Braises such as this always taste better after a rest of at least an hour, and ideally a few, because the flavours settle and mix. That day, after a bottle of really nice sparkling wine and a large bag of crisps, we had our courgettes braised in tomato with half a block of feta each. The chunky moons, cut with “drunk hands and creaky fingers”, with rough edges, absorbed the sauce beautifully. So, yes, they did taste better.

Braised courgettes, tomato and onion, with garlic toast

Serves 4

6 tbsp olive oil

1 large or 2 small white onions, peeled, halved and cut into arcs


750g courgettes, cut in half lengthways and then into 3cm chunks (use a board, if needed)

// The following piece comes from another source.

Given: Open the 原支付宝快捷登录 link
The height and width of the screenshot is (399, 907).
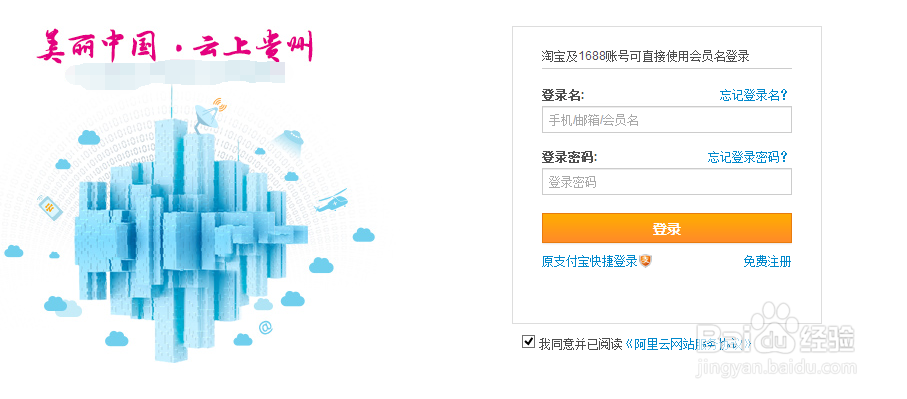Looking at the screenshot, I should pyautogui.click(x=589, y=261).
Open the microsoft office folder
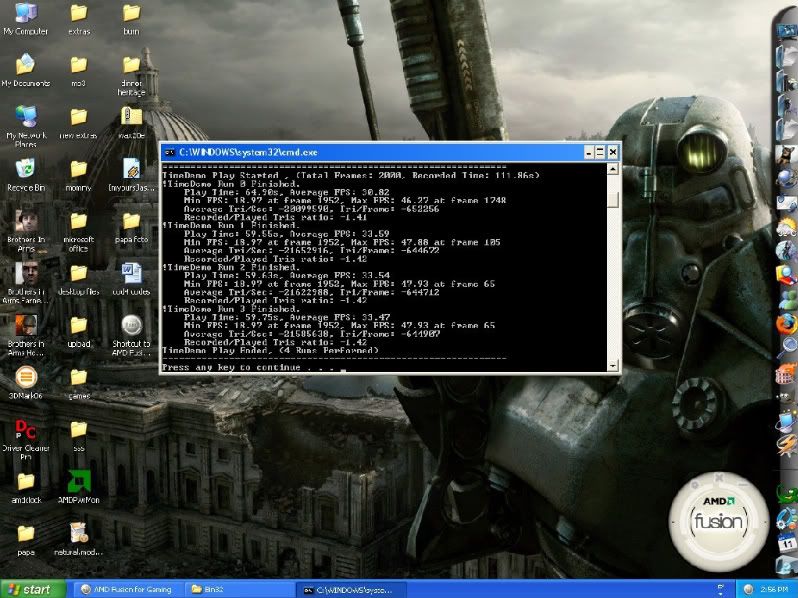 click(78, 221)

750g ripe tomatoes, peeled and roughly chopped, or 2 x 400g tins chopped tomatoes

1 garlic clove, peeled

1 handful torn basil leaves

For the garlic toast

75g butter

1-2 garlic cloves, peeled and finely minced

4 slices bread

Put the oil, onion and pinch of salt in a frying panover a medium-low flame, and fry gently until the onion is soft and translucent.

Add the courgettes and cook, stirring every now and then, for about five minutes. Add the tomatoes and another pinch of salt, stir, then cover the pan.

Add the whole garlic clove and a pinch of salt, then cover and cook for 10 minutes, lifting the lid at some point to stir and check that the tomatoes are releasing their juices. Once the tomatoes are juicy, uncover and leave to simmer for 30-40 minutes, or until the courgettes are tender and the tomatoes reduced to a thick, sweet and rich sauce.

Meanwhile, mash together the butter and garlic, then, either spread it on the bread and bake in the oven, or melt in a frying pan and fry the bread.

During the final few minutes of cooking, stir in the ripped basil into the courgettes, taste and season. Serve the courgettes with the bread and a slice of salted ricotta or feta, if you want.